My straight friend George was surprised to find the indie film, directed by Lisa Cholodenko and a hit at the Sundance Film Festival last January, playing in upstate New York.
“Everybody was there,” he told me, “single people. Teens. Gay and straight couples. Grandmothers.”
Gay men and lesbians have kids “now,” Jean, my 81-year-old stepmother told me over the phone recently, “They’re getting married. Why shouldn’t they get married in the movies?”
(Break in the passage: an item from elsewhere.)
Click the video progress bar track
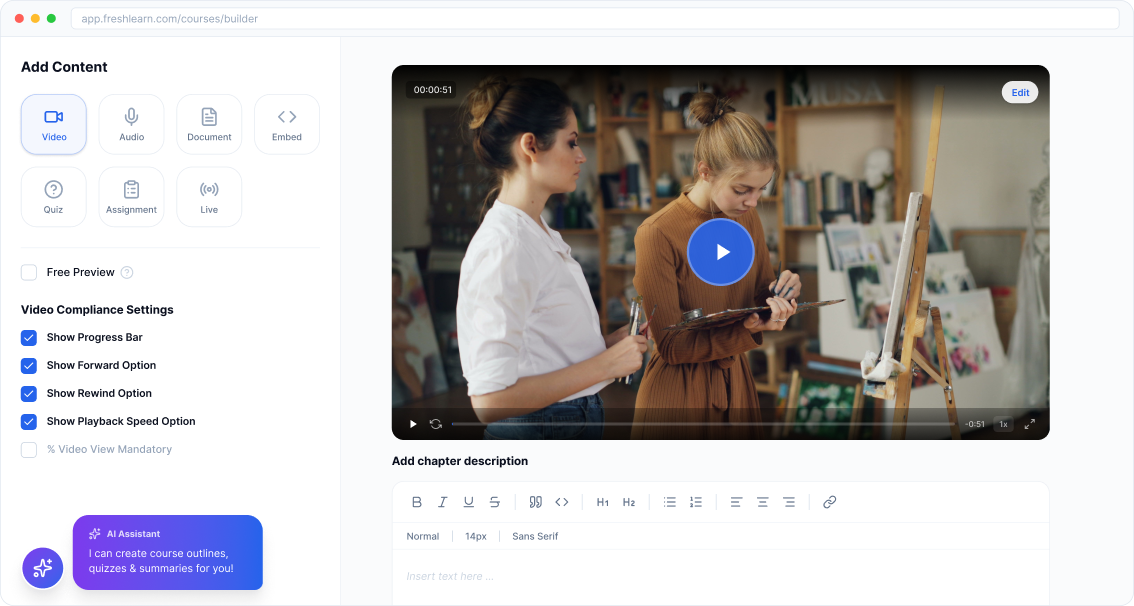click(703, 424)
It’s not clear whether Jules and Nic (the queer lovebirds of the year) are legally married in “The Kids Are All Right.” But their coupled-ness is a visceral presence. They’ve been together since college — a time when listening to Joni Mitchell (after whom they named daughter Joni) put you in touch with “the goddess.”
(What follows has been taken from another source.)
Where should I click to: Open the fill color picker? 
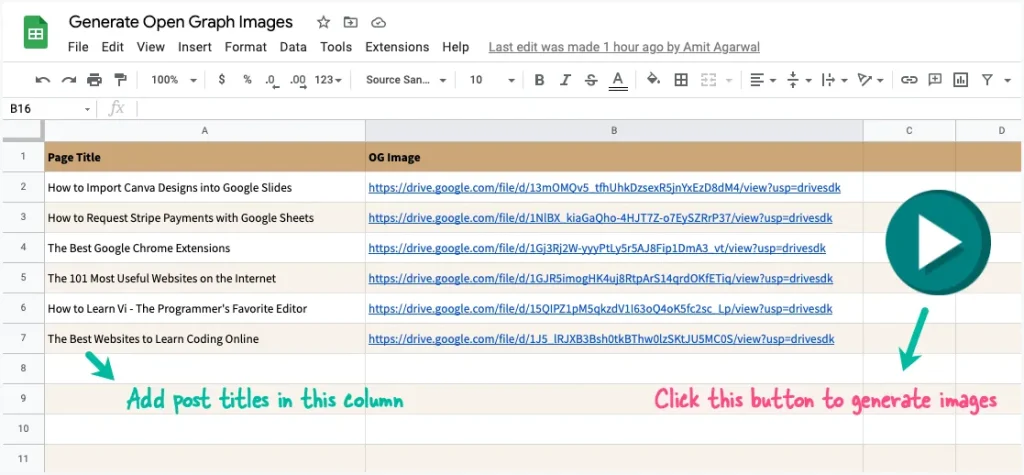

This couple has lived through passionate sex, make-up sex and career changes. Nic, a way too tightly wound OBGYN who supports the family financially, and Jules, the slightly flaky creative type who dabbles in various businesses and takes care of the kids, have their clashes. When Joni and Laser connect with Paul, all hell breaks loose.
I wish I could join the critical love fest for “The Kids Are All Right.” Cholodenko, a lesbian, was audacious to make this movie — the first picture featuring a lesbian couple raising a family to become, if not a blockbuster, an indie success with mainstream audiences. The film is well acted, the teens and Paul are engaging, and Cholodenko’s screenplay, co-written with Stuart Blumberg, has some terrific dialogue and catchphrases.
What I can’t buy into is the marriage (whether legal or not) of Nic and Jules in “The Kids Are All Right.” While Joni, Laser and Paul come across as three-dimensional characters, the lesbians seem to be one-dimensional types. I don’t mean stereotypes. The movie isn’t homophobic. But the personalities of the lesbian couple are flat and annoying. I know we lesbians are known for our “processing.” Yet, how many of us say things like “we just talked conceptually” and “it hasn’t risen to the point of consciousness for you,” as Nic and Jules do repeatedly in the movie?
Anyone who’s been in a relationship knows that marriage is hard. There are fights over money, chores and sex. There’s the seven-year-itch. But when marriages are solid, there’s also love, affection, attraction, and dare I say, even romance, between the spouses. This is what is missing in the union of Nic and Jules. There’s no bliss to their wedlock. They’re just locked together.
Movies are a parallel universe, providing us with a vision of the world. Let’s create same-sex unions on the silver screen that are filled with love, romance, wit as well as drama. There’s a need as never before for Hepburn and Hepburn and Tracy and Tracy.